Input data Start Marker
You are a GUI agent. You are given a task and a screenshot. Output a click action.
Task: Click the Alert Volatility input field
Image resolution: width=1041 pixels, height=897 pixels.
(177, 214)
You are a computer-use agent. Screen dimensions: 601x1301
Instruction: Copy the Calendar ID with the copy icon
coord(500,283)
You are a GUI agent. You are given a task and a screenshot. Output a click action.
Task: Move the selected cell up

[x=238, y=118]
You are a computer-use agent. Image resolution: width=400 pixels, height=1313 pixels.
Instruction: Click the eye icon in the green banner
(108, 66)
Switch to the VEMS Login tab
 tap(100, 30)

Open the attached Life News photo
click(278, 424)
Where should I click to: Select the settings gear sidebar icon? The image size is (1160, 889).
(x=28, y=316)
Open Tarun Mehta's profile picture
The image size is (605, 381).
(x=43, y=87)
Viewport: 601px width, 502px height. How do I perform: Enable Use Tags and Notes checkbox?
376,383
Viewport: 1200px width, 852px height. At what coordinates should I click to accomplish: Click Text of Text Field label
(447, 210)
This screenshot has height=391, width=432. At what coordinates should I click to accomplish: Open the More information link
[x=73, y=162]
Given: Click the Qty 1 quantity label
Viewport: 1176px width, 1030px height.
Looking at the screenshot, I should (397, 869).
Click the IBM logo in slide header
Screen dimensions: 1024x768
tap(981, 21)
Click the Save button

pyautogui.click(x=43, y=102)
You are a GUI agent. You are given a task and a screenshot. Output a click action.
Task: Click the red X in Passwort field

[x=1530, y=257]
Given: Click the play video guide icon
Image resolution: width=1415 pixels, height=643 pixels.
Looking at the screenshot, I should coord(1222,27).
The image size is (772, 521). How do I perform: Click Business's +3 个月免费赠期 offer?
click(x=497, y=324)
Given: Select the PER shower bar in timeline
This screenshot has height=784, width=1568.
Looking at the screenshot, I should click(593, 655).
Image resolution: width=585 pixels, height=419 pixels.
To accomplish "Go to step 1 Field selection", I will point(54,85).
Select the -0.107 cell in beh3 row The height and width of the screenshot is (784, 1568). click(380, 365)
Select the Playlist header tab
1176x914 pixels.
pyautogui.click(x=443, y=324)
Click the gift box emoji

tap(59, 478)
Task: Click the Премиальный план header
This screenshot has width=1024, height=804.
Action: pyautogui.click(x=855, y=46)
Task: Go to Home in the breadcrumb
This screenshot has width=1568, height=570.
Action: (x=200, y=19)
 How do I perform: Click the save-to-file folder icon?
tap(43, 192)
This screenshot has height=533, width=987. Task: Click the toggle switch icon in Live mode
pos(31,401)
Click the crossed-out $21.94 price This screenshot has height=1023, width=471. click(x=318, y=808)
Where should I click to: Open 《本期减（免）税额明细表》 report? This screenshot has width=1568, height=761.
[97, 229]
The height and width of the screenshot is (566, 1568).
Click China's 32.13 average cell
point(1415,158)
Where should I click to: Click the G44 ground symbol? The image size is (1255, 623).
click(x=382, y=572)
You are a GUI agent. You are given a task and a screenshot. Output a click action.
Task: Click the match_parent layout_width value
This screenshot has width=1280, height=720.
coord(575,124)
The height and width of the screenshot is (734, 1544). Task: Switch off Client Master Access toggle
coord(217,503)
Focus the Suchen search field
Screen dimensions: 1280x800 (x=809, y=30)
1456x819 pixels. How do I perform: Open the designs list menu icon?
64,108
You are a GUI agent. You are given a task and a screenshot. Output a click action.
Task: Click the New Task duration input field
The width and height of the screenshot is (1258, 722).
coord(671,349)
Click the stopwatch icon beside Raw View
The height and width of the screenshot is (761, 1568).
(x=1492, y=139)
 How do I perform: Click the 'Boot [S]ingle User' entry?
Input data End Marker
Your task for the entries above: copy exactly the span starting with the line with "Task: Click the red X in Passwort field" and going on through the line with "Task: Click the Премиальный план header", both lines included, and nothing else.

Task: Click the red X in Passwort field

[x=1530, y=257]
Given: Click the play video guide icon
Image resolution: width=1415 pixels, height=643 pixels.
Looking at the screenshot, I should coord(1222,27).
The image size is (772, 521). How do I perform: Click Business's +3 个月免费赠期 offer?
click(x=497, y=324)
Given: Select the PER shower bar in timeline
This screenshot has height=784, width=1568.
Looking at the screenshot, I should click(593, 655).
Image resolution: width=585 pixels, height=419 pixels.
To accomplish "Go to step 1 Field selection", I will point(54,85).
Select the -0.107 cell in beh3 row The height and width of the screenshot is (784, 1568). click(380, 365)
Select the Playlist header tab
1176x914 pixels.
pyautogui.click(x=443, y=324)
Click the gift box emoji

tap(59, 478)
Task: Click the Премиальный план header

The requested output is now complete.